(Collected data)
=== Section Start ===
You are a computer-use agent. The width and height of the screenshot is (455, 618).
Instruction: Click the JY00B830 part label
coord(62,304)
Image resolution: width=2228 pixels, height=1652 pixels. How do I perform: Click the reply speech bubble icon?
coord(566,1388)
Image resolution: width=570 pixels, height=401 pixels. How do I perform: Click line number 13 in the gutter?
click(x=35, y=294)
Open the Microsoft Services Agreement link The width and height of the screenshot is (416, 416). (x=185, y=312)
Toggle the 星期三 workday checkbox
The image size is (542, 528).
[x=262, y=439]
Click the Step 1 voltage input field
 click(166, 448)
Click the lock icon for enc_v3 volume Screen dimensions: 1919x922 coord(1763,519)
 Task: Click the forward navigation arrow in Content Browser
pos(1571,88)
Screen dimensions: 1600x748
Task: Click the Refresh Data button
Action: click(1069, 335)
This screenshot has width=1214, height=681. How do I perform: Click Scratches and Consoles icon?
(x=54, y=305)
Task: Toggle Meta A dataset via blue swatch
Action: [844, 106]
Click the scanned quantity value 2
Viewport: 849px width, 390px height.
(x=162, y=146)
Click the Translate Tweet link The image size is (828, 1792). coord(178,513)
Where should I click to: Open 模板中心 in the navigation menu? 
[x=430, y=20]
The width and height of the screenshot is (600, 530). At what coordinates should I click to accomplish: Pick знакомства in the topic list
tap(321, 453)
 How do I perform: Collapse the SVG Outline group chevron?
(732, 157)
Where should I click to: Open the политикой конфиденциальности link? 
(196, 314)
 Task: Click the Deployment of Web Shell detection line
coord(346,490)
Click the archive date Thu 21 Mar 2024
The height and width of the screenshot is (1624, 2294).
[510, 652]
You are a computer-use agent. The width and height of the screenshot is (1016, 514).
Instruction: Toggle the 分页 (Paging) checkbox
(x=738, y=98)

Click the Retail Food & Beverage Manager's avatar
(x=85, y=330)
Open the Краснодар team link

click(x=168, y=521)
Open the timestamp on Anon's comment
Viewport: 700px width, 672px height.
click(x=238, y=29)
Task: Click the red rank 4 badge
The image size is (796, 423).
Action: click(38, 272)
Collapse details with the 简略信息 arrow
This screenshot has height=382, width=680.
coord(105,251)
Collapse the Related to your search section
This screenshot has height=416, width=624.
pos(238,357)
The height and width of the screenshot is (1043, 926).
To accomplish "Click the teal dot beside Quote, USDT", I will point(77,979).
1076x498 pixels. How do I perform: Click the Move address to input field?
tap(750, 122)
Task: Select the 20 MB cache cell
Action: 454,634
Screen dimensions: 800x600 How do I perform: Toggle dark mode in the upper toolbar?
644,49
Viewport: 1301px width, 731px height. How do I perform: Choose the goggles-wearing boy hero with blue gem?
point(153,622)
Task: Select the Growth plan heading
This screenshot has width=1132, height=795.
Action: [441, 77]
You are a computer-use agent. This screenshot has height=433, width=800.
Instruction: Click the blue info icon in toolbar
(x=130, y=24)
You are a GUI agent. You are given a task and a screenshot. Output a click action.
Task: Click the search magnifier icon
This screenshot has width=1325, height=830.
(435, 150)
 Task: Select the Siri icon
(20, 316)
=== Section End ===
» INSTRUCTIONS TO FOLLOW
Take the entries above and transcribe them exactly.

» SOLUTION TO THE PROBLEM
You are a computer-use agent. The width and height of the screenshot is (455, 618).
Instruction: Click the JY00B830 part label
coord(62,304)
Image resolution: width=2228 pixels, height=1652 pixels. How do I perform: Click the reply speech bubble icon?
coord(566,1388)
Image resolution: width=570 pixels, height=401 pixels. How do I perform: Click line number 13 in the gutter?
click(x=35, y=294)
Open the Microsoft Services Agreement link The width and height of the screenshot is (416, 416). (x=185, y=312)
Toggle the 星期三 workday checkbox
The image size is (542, 528).
[x=262, y=439]
Click the Step 1 voltage input field
 click(166, 448)
Click the lock icon for enc_v3 volume Screen dimensions: 1919x922 coord(1763,519)
 Task: Click the forward navigation arrow in Content Browser
pos(1571,88)
Screen dimensions: 1600x748
Task: Click the Refresh Data button
Action: click(1069, 335)
This screenshot has width=1214, height=681. How do I perform: Click Scratches and Consoles icon?
(x=54, y=305)
Task: Toggle Meta A dataset via blue swatch
Action: [844, 106]
Click the scanned quantity value 2
Viewport: 849px width, 390px height.
(x=162, y=146)
Click the Translate Tweet link The image size is (828, 1792). coord(178,513)
Where should I click to: Open 模板中心 in the navigation menu? 
[x=430, y=20]
The width and height of the screenshot is (600, 530). At what coordinates should I click to accomplish: Pick знакомства in the topic list
tap(321, 453)
 How do I perform: Collapse the SVG Outline group chevron?
(732, 157)
Where should I click to: Open the политикой конфиденциальности link? 
(196, 314)
 Task: Click the Deployment of Web Shell detection line
coord(346,490)
Click the archive date Thu 21 Mar 2024
The height and width of the screenshot is (1624, 2294).
[510, 652]
You are a computer-use agent. The width and height of the screenshot is (1016, 514).
Instruction: Toggle the 分页 (Paging) checkbox
(x=738, y=98)

Click the Retail Food & Beverage Manager's avatar
(x=85, y=330)
Open the Краснодар team link

click(x=168, y=521)
Open the timestamp on Anon's comment
Viewport: 700px width, 672px height.
click(x=238, y=29)
Task: Click the red rank 4 badge
The image size is (796, 423).
Action: click(38, 272)
Collapse details with the 简略信息 arrow
This screenshot has height=382, width=680.
coord(105,251)
Collapse the Related to your search section
This screenshot has height=416, width=624.
pos(238,357)
The height and width of the screenshot is (1043, 926).
To accomplish "Click the teal dot beside Quote, USDT", I will point(77,979).
1076x498 pixels. How do I perform: Click the Move address to input field?
tap(750, 122)
Task: Select the 20 MB cache cell
Action: 454,634
Screen dimensions: 800x600 How do I perform: Toggle dark mode in the upper toolbar?
644,49
Viewport: 1301px width, 731px height. How do I perform: Choose the goggles-wearing boy hero with blue gem?
point(153,622)
Task: Select the Growth plan heading
This screenshot has width=1132, height=795.
Action: [441, 77]
You are a computer-use agent. This screenshot has height=433, width=800.
Instruction: Click the blue info icon in toolbar
(x=130, y=24)
You are a GUI agent. You are given a task and a screenshot. Output a click action.
Task: Click the search magnifier icon
This screenshot has width=1325, height=830.
(435, 150)
 Task: Select the Siri icon
(20, 316)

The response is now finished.